La crisis del empleo entra en la fase decisiva
La embestida de la recesión en el empleo no cesa, aunque parece haber entrado ya en la última fase, la que se concentra en ajustar las plantillas de las empresas más resistentes a la contracción, las que han mantenido el tipo hasta que la longevidad de la crisis ha agotado su tenacidad. El comportamiento del empleo en el tercer trimestre en España revela que la destrucción se centra ya en el músculo más cercano al tejido óseo y que, por tanto, el fenómeno ha entrado en la fase de resolución.
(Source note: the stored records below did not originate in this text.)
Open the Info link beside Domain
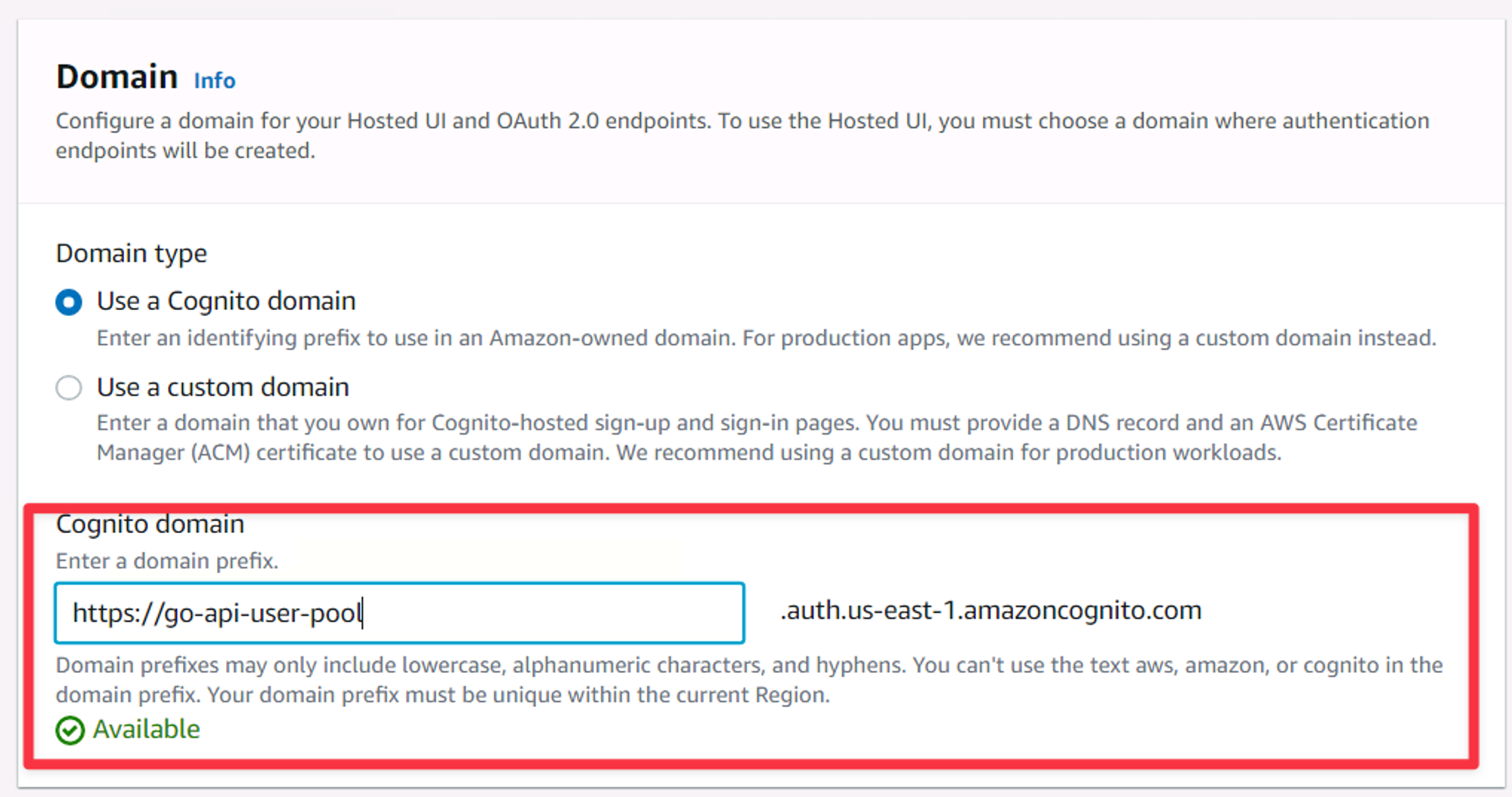The image size is (1512, 797). [x=215, y=80]
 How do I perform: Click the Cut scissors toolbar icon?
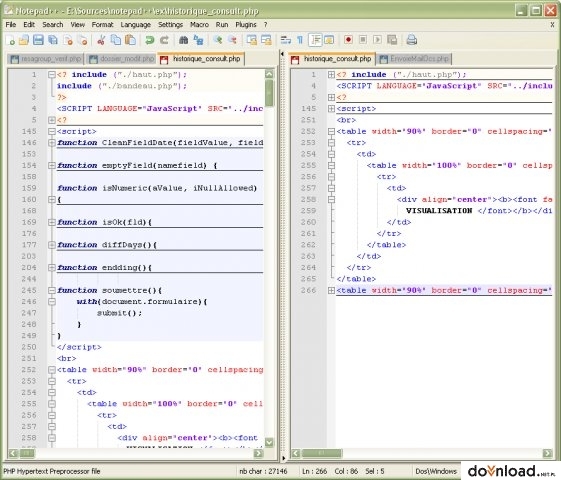click(101, 40)
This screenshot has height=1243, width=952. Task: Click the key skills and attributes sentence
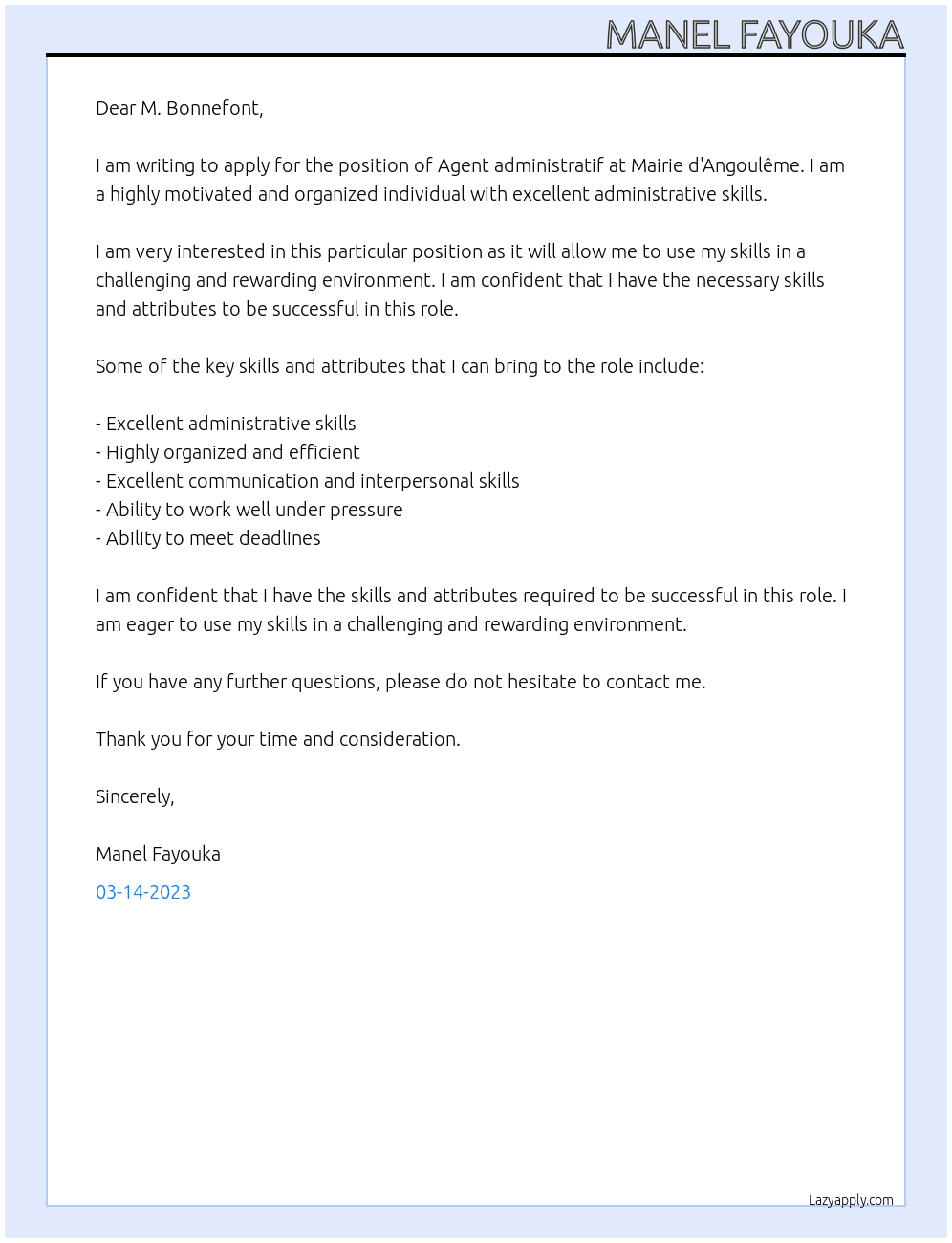(400, 366)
En otras palabras, la crisis puede estar ya en el principio del final, una situación que se ha precipitado tanto por los ajustes de gasto público como por una normativa más flexible para ajustar y abaratar plantillas.
En los meses de verano, con un comportamiento asimétrico por la naturaleza estacional de actividades intensivas en empleo en España, la pérdida de ocupación ha llegado a 96.900 personas, una cantidad elevada, pero alejada de los duros castigos de años pasados. Además, la industria ha incrementado los ocupados por el tirón de la demanda externa de manufacturas, y el avance del paro ha sido inferior al esperado por la pérdida, aunque limitada, de población activa. Por contra, la tasa relativa de desempleo se coloca por vez primera por encima del 25%, lo que significa algo tan dramático que uno de cada cuatro residentes en España con edad y deseo de trabajar no puede hacerlo.
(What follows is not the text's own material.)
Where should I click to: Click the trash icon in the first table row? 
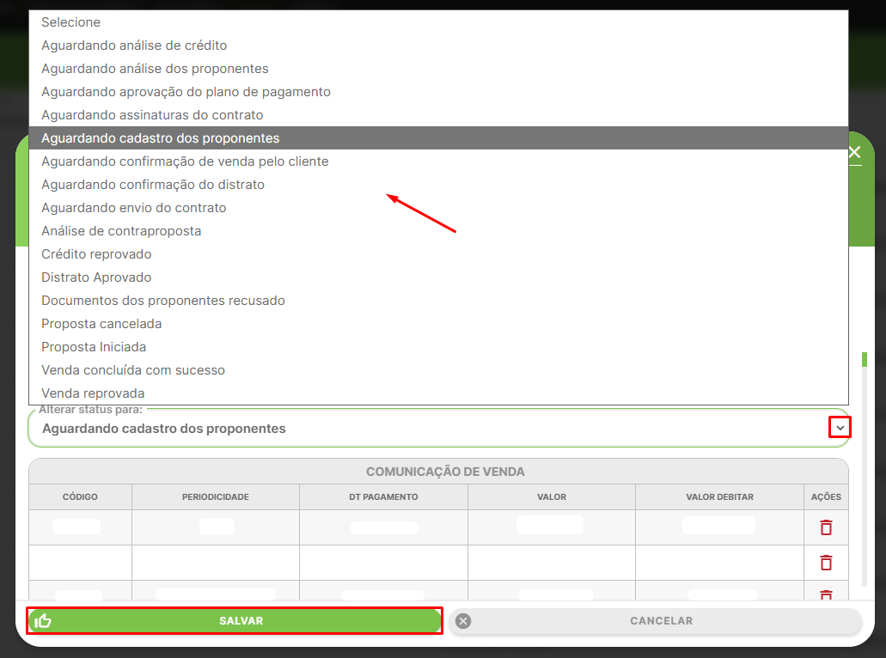(x=826, y=527)
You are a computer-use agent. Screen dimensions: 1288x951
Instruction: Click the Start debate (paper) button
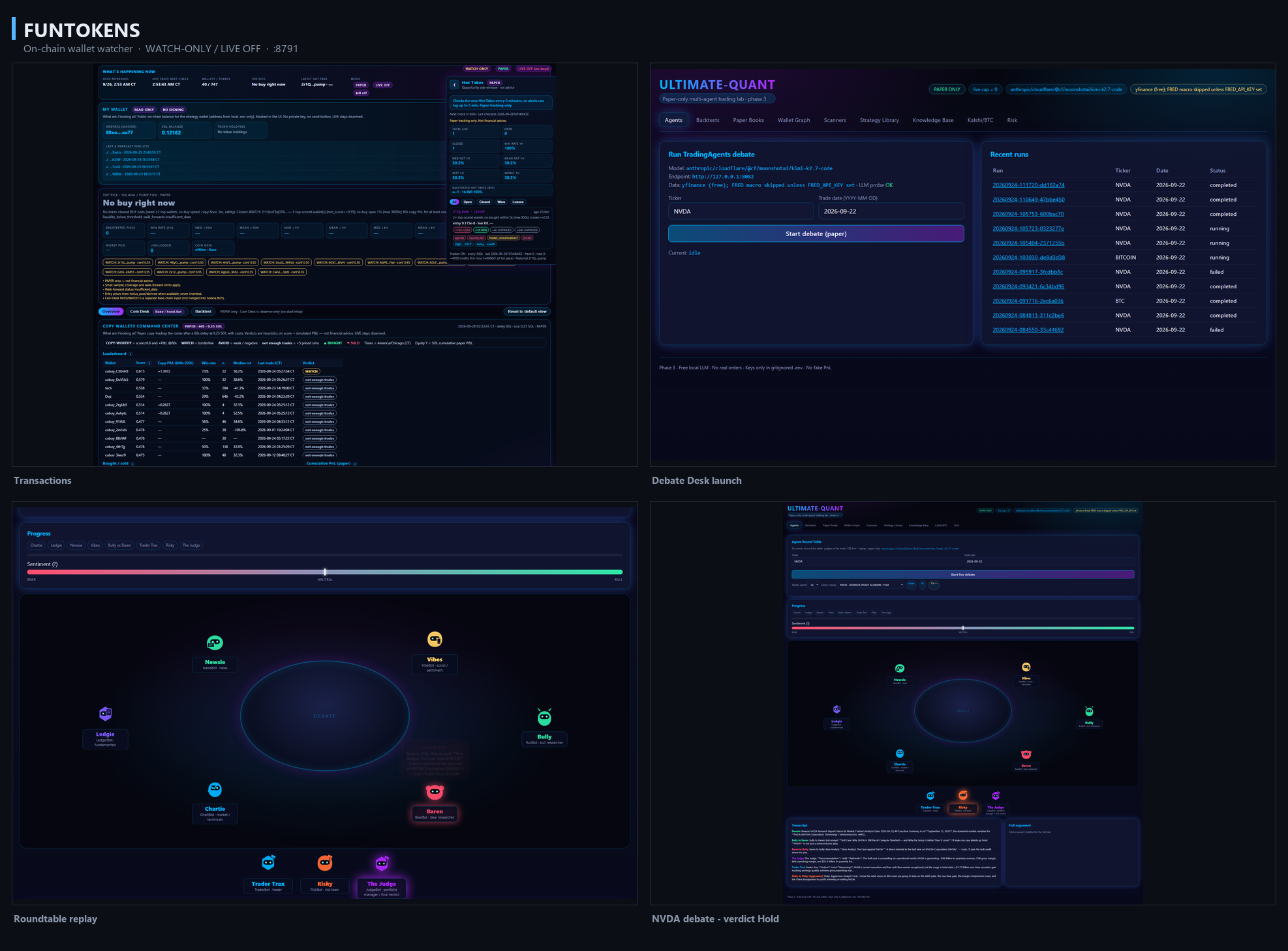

Estos detalles pueden alumbrar la esperanza de que el mercado ha entrado en esa fase cercana a la estabilización, y que supondría que el recorrido al alza de la variable más dolorosa de la crisis podría estar acabándose. Es algo temprano para hacer esas aseveraciones. Pero sí es cierto que las políticas económicas aplicadas en los últimos trimestres son un puente de plata para acelerar el ajuste y estabilizar la economía, y con ella el empleo, en poco tiempo.
Hay acontecimientos que revela Estadística que advierten de tal posibilidad. La destrucción de empleo se ha concentrado sobre todo entre los asalariados (caída de 164.100), y por encima de todo en aquellos que tenían contrato fijo (pérdida de 179.400), solo en parte compensados por empleo temporal y por autónomos. Esta concentración destructiva en estos colectivos se produce por la posibilidad de ajustar plantillas de forma más flexible y barata que antes de la reforma laboral, sobre todo en empresas que habían demorado la reestructuración por entender que podrían evitarla (la banca es el mejor ejemplo), así como por el ajuste de empleo en el sector público (mayor que el del sector privado) tras las políticas obligadas de rigor en el gasto.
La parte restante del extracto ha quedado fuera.